Edith Kann Roth (F / Germany, 1933-2008), Holocaust survivor

From 4 Enoch: : The Online Encyclopedia of Second Temple Judaism, and Christian and Islamic Origins
Jump to navigation Jump to search

Edith Kann Roth (F / Germany, 1933-2008), Holocaust survivor

Renée Kann Silver (F / Germany, 1931), Holocaust survivor

Biography

Edith Kann Roth was born July 28, 1933, in Saarbrucken, in the German state of Saarland. In 1935 the family moved to France. Under German occupation, they were deported to the Gurs concentration camp in southern France, where her mother made the decision to send Edith and her older sister Renée to hide in the Protestant community of Le Chambon-sur-Lignon.
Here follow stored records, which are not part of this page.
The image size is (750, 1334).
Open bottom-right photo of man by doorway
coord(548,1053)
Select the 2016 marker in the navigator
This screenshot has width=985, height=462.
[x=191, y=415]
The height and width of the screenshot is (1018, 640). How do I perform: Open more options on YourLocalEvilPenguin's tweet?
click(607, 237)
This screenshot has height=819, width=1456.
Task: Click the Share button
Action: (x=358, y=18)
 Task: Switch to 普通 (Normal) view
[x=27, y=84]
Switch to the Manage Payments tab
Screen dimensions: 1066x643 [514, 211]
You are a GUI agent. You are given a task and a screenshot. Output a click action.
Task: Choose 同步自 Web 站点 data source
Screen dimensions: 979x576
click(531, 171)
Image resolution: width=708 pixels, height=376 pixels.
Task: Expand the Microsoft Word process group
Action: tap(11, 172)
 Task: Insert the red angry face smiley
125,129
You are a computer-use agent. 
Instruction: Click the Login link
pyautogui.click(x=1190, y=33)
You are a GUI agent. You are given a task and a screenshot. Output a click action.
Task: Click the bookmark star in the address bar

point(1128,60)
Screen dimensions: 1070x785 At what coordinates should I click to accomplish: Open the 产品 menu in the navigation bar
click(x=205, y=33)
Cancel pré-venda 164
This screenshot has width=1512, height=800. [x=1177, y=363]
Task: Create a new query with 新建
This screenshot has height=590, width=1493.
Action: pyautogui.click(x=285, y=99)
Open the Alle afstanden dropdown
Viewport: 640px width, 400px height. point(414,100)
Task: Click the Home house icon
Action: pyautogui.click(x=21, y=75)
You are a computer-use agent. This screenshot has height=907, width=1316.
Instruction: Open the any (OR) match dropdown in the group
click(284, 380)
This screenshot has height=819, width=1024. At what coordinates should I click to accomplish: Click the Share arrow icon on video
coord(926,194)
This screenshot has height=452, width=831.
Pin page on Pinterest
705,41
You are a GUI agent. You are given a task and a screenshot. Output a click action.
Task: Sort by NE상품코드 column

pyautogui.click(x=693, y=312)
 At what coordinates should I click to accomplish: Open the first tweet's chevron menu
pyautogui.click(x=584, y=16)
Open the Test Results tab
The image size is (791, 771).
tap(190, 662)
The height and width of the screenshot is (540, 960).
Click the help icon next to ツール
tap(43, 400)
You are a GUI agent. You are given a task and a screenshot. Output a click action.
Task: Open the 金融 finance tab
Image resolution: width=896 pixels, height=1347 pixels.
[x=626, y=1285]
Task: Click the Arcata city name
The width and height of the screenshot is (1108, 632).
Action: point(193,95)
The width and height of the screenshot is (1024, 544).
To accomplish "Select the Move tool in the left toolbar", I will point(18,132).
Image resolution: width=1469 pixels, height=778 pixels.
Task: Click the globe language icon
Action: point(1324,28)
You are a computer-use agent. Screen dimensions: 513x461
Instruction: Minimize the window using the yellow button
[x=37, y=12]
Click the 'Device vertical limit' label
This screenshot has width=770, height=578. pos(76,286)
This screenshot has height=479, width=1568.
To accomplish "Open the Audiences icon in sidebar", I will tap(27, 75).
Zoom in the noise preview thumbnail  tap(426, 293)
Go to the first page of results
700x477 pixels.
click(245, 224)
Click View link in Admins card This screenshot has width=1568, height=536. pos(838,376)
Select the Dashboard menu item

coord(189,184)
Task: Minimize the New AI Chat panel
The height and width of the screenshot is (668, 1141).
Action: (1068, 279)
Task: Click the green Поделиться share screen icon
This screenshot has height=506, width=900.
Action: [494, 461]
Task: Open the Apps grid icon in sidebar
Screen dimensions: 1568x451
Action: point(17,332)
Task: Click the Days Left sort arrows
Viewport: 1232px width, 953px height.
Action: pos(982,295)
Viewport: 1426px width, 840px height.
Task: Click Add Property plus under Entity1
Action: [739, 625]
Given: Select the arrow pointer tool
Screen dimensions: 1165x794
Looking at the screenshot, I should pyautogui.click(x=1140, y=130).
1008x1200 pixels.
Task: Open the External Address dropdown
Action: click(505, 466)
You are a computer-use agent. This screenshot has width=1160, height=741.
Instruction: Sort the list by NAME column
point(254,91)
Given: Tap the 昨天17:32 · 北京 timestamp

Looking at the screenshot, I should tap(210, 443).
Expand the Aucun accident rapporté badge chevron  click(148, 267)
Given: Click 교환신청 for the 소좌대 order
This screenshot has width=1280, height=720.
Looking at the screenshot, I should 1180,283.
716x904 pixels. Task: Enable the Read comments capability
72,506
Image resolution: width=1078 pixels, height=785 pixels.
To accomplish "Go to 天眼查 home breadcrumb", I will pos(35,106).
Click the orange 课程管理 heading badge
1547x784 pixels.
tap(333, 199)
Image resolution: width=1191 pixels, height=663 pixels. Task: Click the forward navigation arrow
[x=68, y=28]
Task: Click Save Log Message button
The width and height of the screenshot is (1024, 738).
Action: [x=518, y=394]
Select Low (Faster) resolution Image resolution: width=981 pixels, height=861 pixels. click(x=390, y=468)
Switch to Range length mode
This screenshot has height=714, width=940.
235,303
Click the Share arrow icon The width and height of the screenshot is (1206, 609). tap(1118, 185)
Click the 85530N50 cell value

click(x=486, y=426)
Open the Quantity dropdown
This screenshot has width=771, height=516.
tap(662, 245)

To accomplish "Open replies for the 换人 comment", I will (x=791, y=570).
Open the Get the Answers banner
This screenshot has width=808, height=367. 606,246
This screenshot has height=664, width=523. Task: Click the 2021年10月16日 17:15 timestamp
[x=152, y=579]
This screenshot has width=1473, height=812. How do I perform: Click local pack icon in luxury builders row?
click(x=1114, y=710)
Then the family reunited, obtained fake papers and escaped to Switzerland.

Obituary

Edith was born July 28, 1933, in Saarbrucken, then in the Republic of the Saar. She and her family were forced to flee the Nazi uprising and move frequently throughout Vichy France in her childhood They were eventually arrested, however, and sent to Gurs, a notoriously overcrowded, disease-ridden prison camp in southern France, for several months, then freed ironically when Nazis seized the camp and released German nationals, some of whom were Jews. Edith and her sister Renee were then sent to live in Le Chambon sur Lignon, a Huguenot village where families hid as many as 5,000 Jewish children. The heroics of the villagers were later recounted in a book, then a documentary, Weapons of the Spirit, which was an Academy Award nominee in 1990. Edith and other children hidden were guests of honor during the film's premiere at the French embassy in Washington that year. The family then escaped into Switzerland through occupied, guarded territory using forged documents, then emigrated to the United States. Edith was a graduate of Taylor-Allderdice High School in Pittsburgh and Point Park College. Her father, Edmond, died in 1979 and her mother Frieda died in 1984. She married Paul Roth of McKeesport in 1954 and raised four children, moving from Ohio to Michigan, then to suburban Philadelphia. In 1972, the family moved to Potomac, Md. She worked as a medical secretary for NIH, NNMC, the Washington Clinic and Washington Adventist Hospital in Gaithersburg, Md. After her marriage ended in divorce, she moved to Palm Beach Gardens in 1993, then Orlando in 2000.